How can any aircraft remain suspended above the ground (or
remain in level flight)?
It can either push upon the earth, or it can employ action/reaction in the
way a rocket does. A helium balloon pushes indirectly upon the earth. So
does an aircraft in "ground effect" flight.
But when an aircraft is far from the earth, its only option is to employ
action-reaction to produce a net downwards acceleration of massive gasses.
In other words, the air within the wake-vortex pair behind an aircraft has
been given a net downwards motion and this acts like a "rocket exhaust."
WHen far from the earth, this is the "pure thrust" on which the aircraft
rides.
The wings of an airplane do not simply create a spinning pair of
wake-vorticies, they also project those vorticies downwards.
Once we accept all of the above, it becomes obvious that helicopters are
very much like conventional airplanes in that they both ride ENTIRELY upon
thrust.
I've seen many arguments over the years which focus upon the circulation
surrounding a 2D airfoil. One facet of this has not been examined here:
if the circulation extends to a great distance around an airfoil, then it
necessarily interacts with the ground. As a result, a 2D simulation
depicts ground-effect flight, not the normal high-altitude flight of a
real-world aircraft.
In ground-effect flight there is need for any
"exhaust" flung downwards.
In a 3D aircraft the
circulation pattern which surrounds various parts of the wing cancels at a
distance from the aircraft.
The circulation cannot reach the ground.
A
3D aircraft is fundamentally different than a stack of 2D airfoil
simulations.
Another problem with the 2D models: in two dimensions the net upwash MUST
equal the net downwash. In other words, in two dimensions the streamlines
around the airfoil form circles. In a 2D-world there can be no trailing
vortex. A 2D-world lacks the degrees of freedom required to create a
downwards "exhaust". If we follow a parcel of air, we will see it
accelerated upwards as the airfoil approaches, then accelerated downwards
as it passes the airfoil, then accelerated upwards once more. There has
been no *net* force applied to the parcel of air.

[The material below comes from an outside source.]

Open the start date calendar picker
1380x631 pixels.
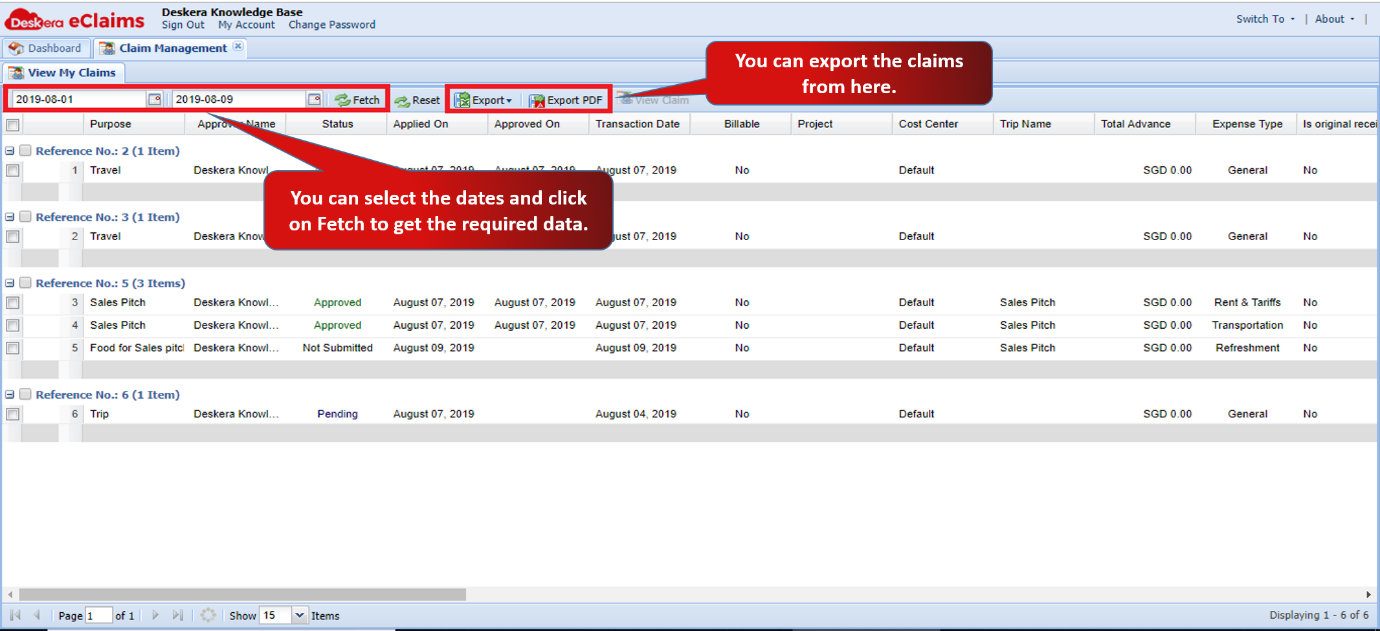[x=154, y=100]
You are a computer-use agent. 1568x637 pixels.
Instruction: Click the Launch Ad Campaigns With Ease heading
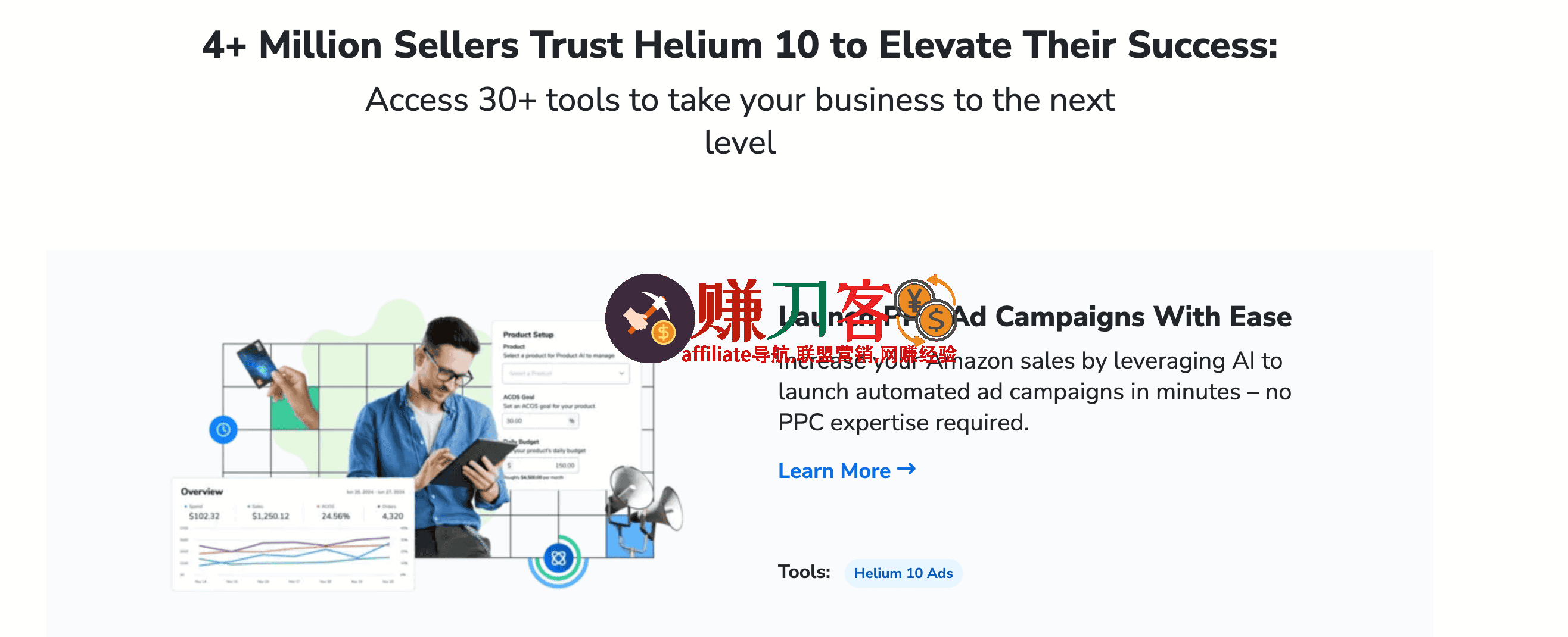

In three dimensions things are different
It might profit students to learn first how a 3D wing works, and only
later to examine the strange world of "flatland aerodynamics."
If we concentrate too much on 2D simulations, we will come to believe that
real-world airplanes should be able to fly forever,
that pressure-differences are the central concept,
that action-reaction is
unimportant and there is zero net deflection of air by the wing,
and that
the wake-vortex pair which trails behind the aircraft has little to do
with the generation of the lifting force.